正極側に耐熱層が向くように正極、各実施例比較例のセパレーター、負極と交互に20層積層し、セパレーター端部の折れの発生を評価した。折れが発生せず、積層できたものを積層性良好、折れが発生したものを不良とした。結果は表2に示した。
積層性の確認の際に作製した20層の電池の各正極および負極に電極を付け、ラミネート封止材により外装し、電解液を入れて封止して二次電池を作製した。この二次電池を用いて各1サイクル充放電を行った。その後45℃恒温槽で300サイクル充放電を行いて容量維持率を求め、比較例1の容量維持率を1とした場合の値を算出し、1より大きいものを良好、1以下を不良とした。なお、比較例2は積層不良があるため二次電池を製作することができなかったので、充放電は行っていない。結果は表2に示した。
11 負極集電体、
12 正極集電体、
13 負極活物質層、
15 正極活物質層、
17 セパレーター、
19 単電池層、
21 発電要素、
130 負極、
150 正極、
171 樹脂多孔質基体、
172 耐熱絶縁層。
Claims (5)

* 提供項目:
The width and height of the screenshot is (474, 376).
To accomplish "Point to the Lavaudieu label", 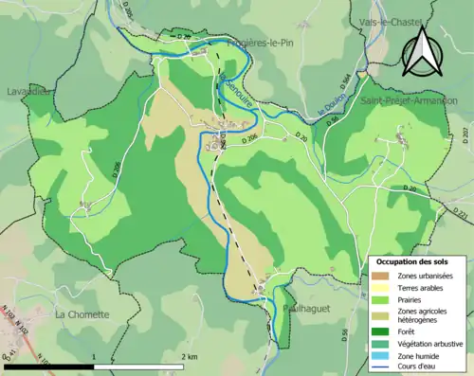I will coord(28,91).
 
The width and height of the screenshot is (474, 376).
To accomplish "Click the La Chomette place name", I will coord(82,313).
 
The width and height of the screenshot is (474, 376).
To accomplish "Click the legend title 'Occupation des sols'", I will coord(416,261).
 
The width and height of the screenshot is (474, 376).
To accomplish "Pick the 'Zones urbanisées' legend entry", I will coord(424,276).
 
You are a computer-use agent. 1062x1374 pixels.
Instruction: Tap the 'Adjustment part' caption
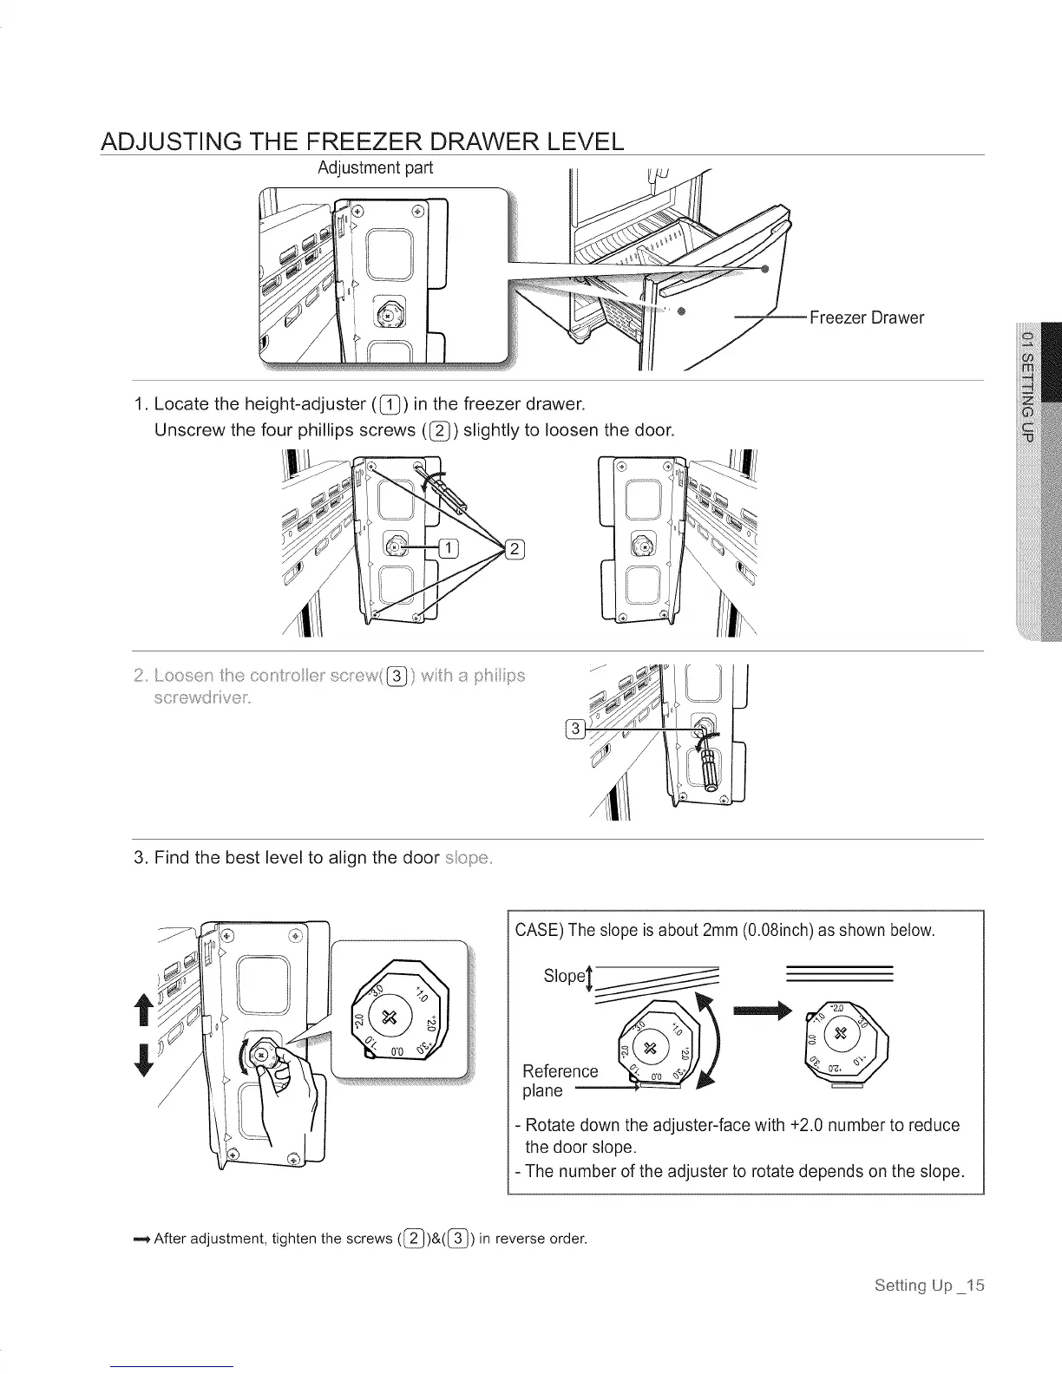pyautogui.click(x=375, y=167)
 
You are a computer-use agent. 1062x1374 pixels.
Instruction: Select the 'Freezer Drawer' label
pyautogui.click(x=866, y=317)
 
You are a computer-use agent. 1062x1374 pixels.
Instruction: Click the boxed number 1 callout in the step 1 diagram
pyautogui.click(x=449, y=547)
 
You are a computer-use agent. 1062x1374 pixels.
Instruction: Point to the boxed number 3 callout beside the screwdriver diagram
pyautogui.click(x=574, y=730)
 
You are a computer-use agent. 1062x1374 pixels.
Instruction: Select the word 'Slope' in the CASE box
pyautogui.click(x=562, y=976)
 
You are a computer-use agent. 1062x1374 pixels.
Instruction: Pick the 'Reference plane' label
pyautogui.click(x=560, y=1081)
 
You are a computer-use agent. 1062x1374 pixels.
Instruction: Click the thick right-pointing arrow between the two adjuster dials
pyautogui.click(x=764, y=1010)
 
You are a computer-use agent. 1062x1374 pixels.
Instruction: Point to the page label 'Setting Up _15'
pyautogui.click(x=929, y=1285)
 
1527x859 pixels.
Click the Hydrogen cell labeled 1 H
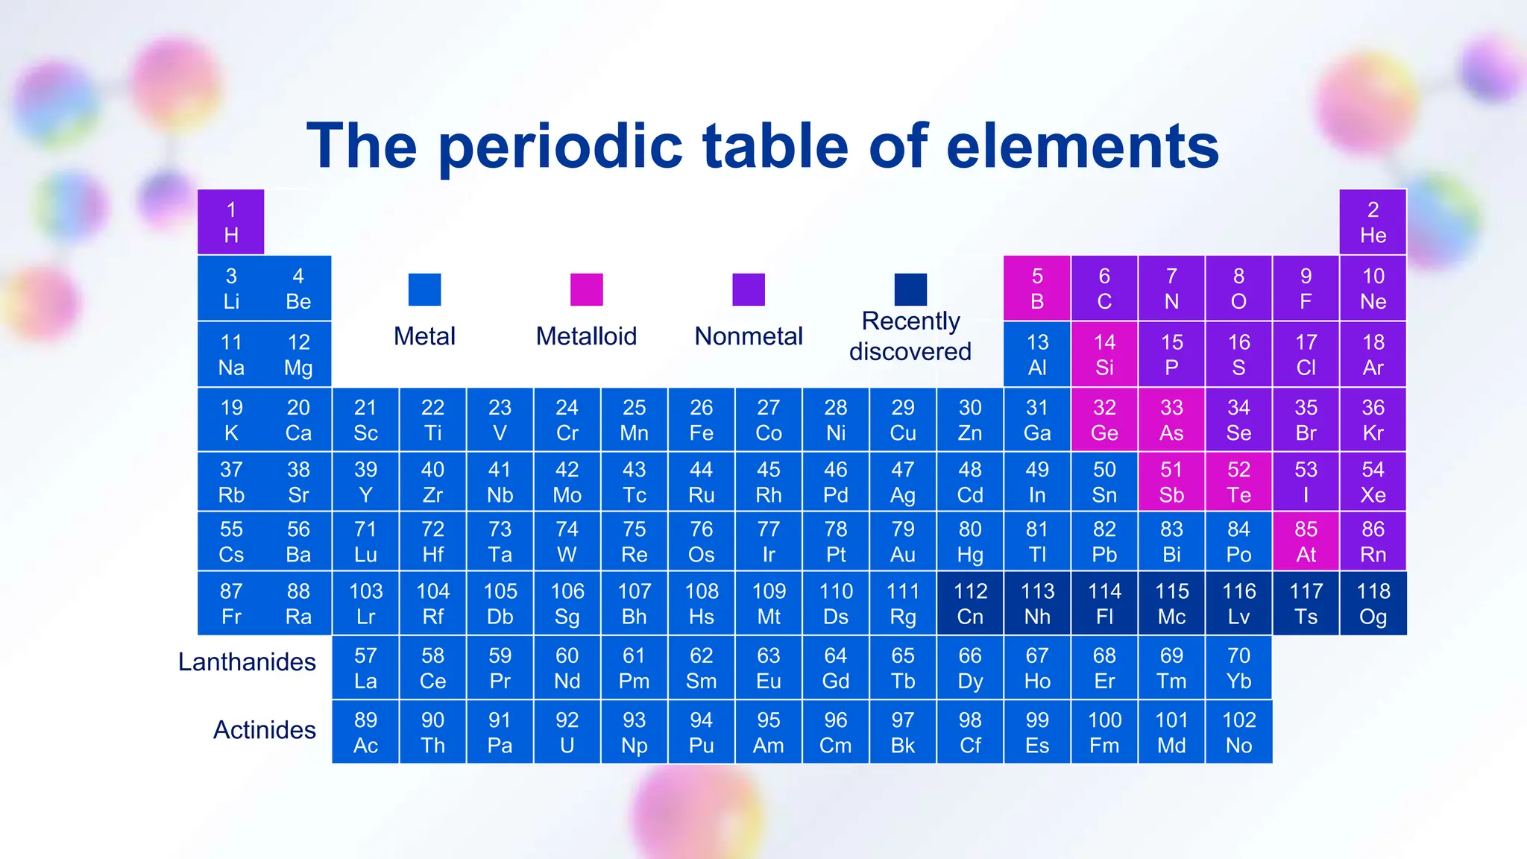click(x=231, y=222)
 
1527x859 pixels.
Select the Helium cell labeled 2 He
click(x=1373, y=222)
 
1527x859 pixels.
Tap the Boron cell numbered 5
click(x=1037, y=289)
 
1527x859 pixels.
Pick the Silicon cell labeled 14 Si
click(x=1104, y=354)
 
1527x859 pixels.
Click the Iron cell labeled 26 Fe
click(x=701, y=420)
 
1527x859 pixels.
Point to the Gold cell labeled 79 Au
click(x=903, y=541)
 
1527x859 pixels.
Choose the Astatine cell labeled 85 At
click(x=1306, y=541)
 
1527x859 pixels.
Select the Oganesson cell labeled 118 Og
click(x=1373, y=603)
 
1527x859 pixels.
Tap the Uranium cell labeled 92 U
click(x=567, y=732)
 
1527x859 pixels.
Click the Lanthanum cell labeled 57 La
click(x=365, y=668)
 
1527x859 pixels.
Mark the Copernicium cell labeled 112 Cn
click(x=970, y=603)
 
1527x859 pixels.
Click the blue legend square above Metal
click(x=424, y=289)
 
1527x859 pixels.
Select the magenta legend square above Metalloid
click(x=586, y=289)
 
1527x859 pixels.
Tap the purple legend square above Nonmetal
click(x=749, y=289)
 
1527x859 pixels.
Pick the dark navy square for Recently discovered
click(x=910, y=289)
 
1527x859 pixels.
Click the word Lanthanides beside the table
click(x=247, y=662)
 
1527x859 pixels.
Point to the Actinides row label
click(x=265, y=730)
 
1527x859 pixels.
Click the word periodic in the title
click(x=560, y=147)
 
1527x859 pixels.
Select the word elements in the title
click(x=1082, y=147)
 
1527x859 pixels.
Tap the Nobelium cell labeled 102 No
click(x=1238, y=732)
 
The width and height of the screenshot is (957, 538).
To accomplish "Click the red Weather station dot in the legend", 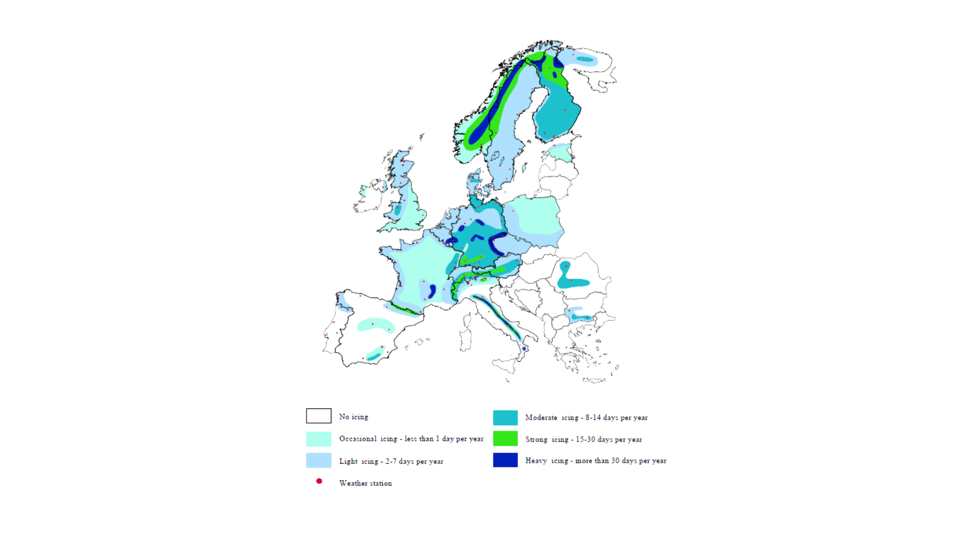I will click(319, 481).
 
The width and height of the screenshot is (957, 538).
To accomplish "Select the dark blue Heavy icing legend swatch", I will click(505, 460).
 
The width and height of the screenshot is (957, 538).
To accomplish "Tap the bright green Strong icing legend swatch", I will click(505, 438).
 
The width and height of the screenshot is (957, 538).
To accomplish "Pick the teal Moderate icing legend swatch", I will click(505, 417).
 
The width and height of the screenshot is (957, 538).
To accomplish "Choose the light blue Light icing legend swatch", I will click(319, 460).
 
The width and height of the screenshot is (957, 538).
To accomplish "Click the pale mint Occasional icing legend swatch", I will click(319, 439).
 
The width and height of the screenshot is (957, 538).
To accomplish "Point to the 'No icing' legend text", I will click(353, 416).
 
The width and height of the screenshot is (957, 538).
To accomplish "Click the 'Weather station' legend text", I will click(365, 483).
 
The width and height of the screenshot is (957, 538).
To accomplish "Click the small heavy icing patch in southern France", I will click(432, 291).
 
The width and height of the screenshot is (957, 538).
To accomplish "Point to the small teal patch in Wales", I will click(398, 209).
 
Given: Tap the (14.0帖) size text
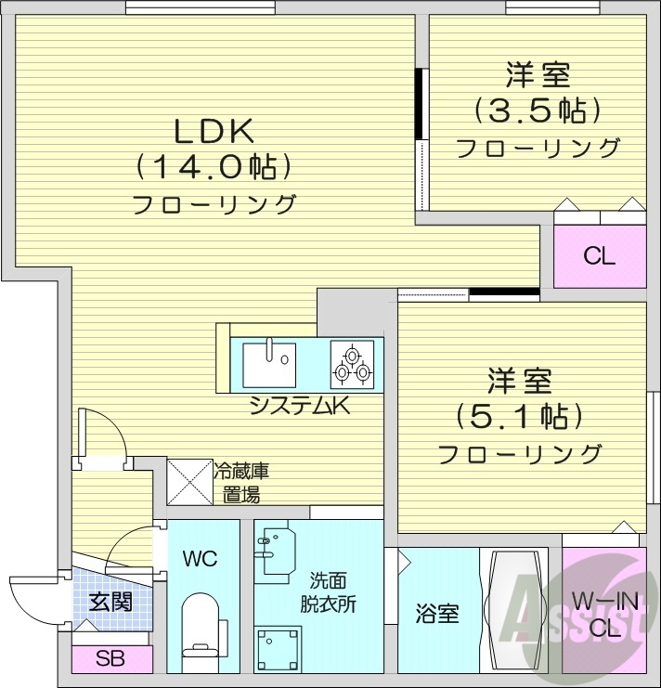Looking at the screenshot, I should click(214, 167).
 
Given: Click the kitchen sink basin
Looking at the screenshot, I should click(268, 363).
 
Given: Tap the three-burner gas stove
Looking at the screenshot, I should click(354, 364).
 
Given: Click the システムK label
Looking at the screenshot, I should click(299, 405).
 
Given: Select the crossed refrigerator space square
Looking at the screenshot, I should click(189, 482).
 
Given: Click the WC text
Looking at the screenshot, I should click(200, 559).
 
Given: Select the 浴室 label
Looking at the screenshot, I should click(436, 614).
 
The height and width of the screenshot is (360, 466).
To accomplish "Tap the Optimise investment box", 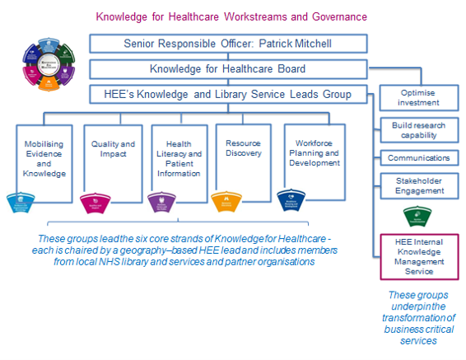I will coord(419,97).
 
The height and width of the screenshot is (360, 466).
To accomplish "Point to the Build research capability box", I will coord(419,130).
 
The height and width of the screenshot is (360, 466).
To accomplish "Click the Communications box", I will coord(419,157).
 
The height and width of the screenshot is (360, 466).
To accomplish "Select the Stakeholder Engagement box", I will coord(419,185).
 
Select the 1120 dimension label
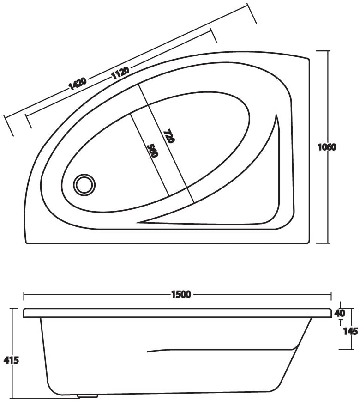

* 作業内容:
#1 ページ抜粋から、「積層性の確認の際に作製した2」を含む語句で書き始め、「いない。結果は表2に示した。」まで書いたら止めて、その間を一字も変えずに書き写せ。
#2 ページ抜粋で番号付きで並べられた部材名のうち、名称に「正極」を含むものを番号とともにすべて挙げよ。
根拠はページ抜粋だけに限ること。

* 作業ごとの結果:
#1
積層性の確認の際に作製した20層の電池の各正極および負極に電極を付け、ラミネート封止材により外装し、電解液を入れて封止して二次電池を作製した。この二次電池を用いて各1サイクル充放電を行った。その後45℃恒温槽で300サイクル充放電を行いて容量維持率を求め、比較例1の容量維持率を1とした場合の値を算出し、1より大きいものを良好、1以下を不良とした。なお、比較例2は積層不良があるため二次電池を製作することができなかったので、充放電は行っていない。結果は表2に示した。

#2
12 正極集電体
15 正極活物質層
150 正極